[Collected data]
== Segment start ==

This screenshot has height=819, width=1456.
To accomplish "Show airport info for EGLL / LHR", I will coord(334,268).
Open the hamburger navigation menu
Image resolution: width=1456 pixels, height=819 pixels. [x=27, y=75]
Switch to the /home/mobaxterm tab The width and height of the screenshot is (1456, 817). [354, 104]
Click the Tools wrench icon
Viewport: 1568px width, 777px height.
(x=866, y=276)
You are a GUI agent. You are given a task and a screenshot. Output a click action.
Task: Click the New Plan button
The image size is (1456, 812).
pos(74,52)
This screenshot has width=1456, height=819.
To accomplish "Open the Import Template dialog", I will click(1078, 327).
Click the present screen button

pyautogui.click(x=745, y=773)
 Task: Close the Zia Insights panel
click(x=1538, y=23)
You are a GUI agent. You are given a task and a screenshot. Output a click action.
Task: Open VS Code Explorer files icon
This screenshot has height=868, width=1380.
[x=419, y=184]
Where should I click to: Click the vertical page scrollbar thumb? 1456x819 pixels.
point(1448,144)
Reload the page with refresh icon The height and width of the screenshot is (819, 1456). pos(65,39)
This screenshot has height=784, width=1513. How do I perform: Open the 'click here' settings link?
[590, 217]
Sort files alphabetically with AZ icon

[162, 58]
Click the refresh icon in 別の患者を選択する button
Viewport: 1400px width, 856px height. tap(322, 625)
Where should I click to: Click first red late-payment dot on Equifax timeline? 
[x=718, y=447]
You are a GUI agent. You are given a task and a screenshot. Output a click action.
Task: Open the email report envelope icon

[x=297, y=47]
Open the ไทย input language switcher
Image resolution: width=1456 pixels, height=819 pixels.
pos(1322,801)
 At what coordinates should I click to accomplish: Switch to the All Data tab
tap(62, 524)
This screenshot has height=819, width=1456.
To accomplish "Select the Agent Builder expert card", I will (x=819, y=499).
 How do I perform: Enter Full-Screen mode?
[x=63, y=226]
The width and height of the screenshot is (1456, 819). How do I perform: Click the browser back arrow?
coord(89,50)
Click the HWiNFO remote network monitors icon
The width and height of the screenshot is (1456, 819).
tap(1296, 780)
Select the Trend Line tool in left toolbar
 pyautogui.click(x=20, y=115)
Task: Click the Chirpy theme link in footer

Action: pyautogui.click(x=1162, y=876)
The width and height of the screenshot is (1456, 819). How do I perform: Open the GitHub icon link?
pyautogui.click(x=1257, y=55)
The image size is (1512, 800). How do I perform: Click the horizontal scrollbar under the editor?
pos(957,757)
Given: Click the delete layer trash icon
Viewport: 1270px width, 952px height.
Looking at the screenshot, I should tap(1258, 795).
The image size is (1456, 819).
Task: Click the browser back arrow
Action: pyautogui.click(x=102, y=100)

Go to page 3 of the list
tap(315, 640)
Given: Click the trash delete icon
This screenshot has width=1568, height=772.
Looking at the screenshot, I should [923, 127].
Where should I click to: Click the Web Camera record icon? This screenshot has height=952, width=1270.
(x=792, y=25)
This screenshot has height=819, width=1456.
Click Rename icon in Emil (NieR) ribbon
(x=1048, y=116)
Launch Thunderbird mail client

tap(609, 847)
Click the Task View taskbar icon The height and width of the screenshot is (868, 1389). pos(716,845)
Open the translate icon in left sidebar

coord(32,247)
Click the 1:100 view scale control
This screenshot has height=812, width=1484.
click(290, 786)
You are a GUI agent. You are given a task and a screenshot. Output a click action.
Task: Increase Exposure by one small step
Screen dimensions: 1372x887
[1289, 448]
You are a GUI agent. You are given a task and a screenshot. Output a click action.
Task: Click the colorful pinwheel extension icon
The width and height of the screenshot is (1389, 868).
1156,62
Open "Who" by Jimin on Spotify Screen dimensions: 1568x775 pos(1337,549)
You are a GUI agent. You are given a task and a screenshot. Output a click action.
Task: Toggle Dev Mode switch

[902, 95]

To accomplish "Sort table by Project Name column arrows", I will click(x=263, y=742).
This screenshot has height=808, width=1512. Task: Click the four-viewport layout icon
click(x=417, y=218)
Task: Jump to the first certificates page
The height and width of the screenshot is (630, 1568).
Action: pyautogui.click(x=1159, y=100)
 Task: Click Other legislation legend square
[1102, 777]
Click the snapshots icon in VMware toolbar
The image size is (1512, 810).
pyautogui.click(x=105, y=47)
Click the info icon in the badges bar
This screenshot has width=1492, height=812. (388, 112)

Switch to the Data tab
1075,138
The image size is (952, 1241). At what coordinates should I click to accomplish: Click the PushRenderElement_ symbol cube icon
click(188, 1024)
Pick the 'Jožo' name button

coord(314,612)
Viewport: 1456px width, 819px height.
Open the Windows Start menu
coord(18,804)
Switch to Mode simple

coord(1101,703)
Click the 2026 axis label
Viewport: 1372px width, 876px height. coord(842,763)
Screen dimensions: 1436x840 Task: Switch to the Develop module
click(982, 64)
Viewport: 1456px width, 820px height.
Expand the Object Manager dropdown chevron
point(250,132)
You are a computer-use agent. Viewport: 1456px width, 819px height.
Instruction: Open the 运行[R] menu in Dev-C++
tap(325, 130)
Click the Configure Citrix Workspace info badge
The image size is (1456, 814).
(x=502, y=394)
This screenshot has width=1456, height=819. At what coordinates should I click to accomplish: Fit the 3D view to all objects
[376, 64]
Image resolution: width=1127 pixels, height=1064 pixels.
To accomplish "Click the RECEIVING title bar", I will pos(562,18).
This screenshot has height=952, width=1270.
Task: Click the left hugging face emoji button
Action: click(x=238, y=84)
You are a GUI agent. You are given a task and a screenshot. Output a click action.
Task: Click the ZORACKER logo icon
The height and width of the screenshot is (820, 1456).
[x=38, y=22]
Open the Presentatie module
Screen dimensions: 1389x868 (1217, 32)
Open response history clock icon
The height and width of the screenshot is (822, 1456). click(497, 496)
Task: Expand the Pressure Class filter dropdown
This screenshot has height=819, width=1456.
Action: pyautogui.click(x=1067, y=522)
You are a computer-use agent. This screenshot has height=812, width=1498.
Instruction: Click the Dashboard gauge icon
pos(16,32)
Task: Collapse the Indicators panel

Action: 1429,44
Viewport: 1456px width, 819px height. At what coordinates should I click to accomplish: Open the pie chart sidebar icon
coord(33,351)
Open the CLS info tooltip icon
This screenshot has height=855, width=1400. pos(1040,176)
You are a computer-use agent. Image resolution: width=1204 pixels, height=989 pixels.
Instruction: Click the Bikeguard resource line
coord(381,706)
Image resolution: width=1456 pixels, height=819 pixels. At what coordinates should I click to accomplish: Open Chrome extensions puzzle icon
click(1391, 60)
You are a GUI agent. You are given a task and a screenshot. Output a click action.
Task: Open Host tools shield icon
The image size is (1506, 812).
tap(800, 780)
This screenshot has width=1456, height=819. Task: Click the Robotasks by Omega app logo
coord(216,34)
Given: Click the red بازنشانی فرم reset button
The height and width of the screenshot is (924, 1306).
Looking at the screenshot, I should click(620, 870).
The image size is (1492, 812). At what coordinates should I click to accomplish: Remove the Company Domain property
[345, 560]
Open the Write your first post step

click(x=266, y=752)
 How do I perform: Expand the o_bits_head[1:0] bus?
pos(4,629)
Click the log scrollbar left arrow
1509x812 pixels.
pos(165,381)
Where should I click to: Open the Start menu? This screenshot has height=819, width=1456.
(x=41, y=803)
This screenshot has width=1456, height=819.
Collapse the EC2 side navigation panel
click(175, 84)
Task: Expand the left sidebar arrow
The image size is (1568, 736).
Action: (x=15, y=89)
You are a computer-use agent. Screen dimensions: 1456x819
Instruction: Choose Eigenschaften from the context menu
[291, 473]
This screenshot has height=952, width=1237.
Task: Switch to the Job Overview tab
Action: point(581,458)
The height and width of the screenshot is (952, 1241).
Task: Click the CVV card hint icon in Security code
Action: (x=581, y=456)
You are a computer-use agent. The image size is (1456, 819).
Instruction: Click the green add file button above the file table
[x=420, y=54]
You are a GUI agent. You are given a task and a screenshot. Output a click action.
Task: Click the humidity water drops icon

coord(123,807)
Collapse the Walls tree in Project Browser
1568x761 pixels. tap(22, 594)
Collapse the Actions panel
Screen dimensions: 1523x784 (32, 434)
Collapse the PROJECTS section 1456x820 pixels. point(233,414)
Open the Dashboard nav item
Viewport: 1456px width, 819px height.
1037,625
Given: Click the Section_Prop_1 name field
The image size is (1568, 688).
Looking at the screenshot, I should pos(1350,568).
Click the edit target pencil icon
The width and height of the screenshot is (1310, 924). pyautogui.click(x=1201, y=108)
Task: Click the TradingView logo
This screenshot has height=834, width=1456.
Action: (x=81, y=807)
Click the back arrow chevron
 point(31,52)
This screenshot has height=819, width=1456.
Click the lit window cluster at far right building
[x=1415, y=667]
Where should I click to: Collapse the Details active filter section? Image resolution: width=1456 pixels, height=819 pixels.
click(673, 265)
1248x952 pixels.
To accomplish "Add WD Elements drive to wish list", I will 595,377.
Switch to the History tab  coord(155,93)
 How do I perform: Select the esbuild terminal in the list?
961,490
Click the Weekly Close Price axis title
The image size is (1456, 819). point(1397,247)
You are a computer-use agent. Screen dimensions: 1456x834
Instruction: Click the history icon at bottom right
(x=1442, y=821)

== Segment end ==

Task goal:
Find the lines above with the word "delete". Copy them out.

Expected answer:
Given: Click the delete layer trash icon
Given: Click the trash delete icon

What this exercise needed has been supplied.